Material shown:
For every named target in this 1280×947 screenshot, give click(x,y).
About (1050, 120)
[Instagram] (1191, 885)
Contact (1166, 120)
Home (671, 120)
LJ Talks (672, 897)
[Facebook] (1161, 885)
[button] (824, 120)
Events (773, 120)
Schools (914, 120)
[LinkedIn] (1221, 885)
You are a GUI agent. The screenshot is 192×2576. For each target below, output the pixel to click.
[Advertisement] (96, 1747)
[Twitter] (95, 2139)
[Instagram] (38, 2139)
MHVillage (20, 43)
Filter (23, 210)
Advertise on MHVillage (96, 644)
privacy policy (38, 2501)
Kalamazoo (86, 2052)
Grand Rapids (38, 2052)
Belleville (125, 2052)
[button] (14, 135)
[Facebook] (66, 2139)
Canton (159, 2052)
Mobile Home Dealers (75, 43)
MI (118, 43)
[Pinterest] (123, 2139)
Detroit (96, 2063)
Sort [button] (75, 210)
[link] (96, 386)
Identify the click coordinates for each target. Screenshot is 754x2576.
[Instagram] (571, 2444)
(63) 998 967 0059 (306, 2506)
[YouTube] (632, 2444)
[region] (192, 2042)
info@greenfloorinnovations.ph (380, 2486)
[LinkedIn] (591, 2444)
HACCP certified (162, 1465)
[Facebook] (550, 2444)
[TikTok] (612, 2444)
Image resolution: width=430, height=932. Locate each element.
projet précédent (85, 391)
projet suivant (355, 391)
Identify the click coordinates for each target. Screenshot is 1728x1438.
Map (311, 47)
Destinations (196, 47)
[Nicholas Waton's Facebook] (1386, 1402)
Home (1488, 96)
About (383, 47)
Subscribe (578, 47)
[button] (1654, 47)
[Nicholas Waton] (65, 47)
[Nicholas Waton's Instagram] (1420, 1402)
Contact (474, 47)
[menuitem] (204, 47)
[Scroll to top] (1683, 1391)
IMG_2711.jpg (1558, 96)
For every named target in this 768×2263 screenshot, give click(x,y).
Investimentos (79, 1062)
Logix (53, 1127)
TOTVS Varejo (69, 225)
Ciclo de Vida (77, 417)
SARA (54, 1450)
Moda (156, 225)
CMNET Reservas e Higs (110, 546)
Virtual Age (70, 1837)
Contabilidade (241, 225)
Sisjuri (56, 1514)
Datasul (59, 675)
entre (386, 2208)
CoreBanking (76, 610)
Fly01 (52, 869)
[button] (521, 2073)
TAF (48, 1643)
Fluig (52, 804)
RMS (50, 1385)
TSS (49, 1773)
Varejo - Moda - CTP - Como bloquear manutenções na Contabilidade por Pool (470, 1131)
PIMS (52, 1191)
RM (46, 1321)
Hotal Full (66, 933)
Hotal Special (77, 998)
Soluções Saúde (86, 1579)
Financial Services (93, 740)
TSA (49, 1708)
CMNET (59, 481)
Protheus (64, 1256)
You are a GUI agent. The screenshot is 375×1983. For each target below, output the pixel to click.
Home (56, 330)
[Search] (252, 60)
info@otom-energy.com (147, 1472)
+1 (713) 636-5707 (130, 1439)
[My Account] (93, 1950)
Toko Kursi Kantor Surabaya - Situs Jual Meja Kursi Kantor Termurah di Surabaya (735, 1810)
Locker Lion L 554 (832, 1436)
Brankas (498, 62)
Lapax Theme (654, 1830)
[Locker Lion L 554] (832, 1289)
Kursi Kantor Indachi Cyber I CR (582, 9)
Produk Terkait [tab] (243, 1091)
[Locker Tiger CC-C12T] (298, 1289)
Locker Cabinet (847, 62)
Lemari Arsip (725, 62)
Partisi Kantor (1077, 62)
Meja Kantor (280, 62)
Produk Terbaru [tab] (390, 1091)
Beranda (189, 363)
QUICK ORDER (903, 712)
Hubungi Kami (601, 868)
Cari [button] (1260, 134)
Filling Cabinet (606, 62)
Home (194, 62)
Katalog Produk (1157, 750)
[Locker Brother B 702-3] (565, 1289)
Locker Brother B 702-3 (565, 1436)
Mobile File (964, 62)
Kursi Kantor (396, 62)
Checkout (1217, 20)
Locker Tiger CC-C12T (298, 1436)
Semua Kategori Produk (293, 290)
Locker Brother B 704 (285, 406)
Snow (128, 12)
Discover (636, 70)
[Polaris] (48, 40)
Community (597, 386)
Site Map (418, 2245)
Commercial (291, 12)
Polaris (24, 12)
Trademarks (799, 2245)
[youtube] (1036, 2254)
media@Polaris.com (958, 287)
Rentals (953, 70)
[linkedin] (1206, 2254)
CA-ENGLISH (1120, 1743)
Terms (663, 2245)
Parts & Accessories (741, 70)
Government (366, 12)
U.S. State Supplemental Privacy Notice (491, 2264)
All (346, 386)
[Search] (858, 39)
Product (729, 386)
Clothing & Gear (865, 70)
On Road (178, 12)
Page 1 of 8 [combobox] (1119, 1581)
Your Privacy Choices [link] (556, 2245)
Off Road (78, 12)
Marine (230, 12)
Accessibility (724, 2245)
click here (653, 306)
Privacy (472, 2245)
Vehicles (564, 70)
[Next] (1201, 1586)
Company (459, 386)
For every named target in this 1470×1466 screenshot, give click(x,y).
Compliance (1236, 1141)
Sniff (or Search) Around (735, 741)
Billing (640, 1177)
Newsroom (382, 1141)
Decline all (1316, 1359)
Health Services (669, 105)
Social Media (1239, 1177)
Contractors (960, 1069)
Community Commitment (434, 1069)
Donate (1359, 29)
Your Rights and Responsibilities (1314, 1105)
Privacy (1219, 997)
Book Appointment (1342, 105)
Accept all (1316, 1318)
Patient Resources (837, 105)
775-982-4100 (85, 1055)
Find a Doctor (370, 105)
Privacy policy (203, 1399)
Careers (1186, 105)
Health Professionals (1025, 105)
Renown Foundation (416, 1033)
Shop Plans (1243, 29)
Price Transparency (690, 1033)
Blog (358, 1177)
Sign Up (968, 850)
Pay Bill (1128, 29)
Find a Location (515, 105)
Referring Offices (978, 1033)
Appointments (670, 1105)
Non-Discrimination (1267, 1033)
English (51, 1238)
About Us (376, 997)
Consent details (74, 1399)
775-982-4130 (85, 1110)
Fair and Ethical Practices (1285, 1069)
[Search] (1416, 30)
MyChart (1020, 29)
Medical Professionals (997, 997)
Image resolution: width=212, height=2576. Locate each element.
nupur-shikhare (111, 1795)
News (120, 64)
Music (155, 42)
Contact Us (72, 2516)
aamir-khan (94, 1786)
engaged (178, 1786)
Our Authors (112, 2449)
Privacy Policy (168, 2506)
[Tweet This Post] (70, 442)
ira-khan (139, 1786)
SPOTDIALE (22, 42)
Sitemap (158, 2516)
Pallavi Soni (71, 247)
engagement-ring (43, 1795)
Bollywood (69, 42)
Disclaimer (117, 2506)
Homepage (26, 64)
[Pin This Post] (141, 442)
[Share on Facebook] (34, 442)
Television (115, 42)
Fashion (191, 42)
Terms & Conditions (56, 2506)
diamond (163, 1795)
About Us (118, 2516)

Task item: Go through the records. Copy each line where "Brother" appears.

Result:
[Locker Brother B 702-3] (565, 1289)
Locker Brother B 702-3 (565, 1436)
Locker Brother B 704 (285, 406)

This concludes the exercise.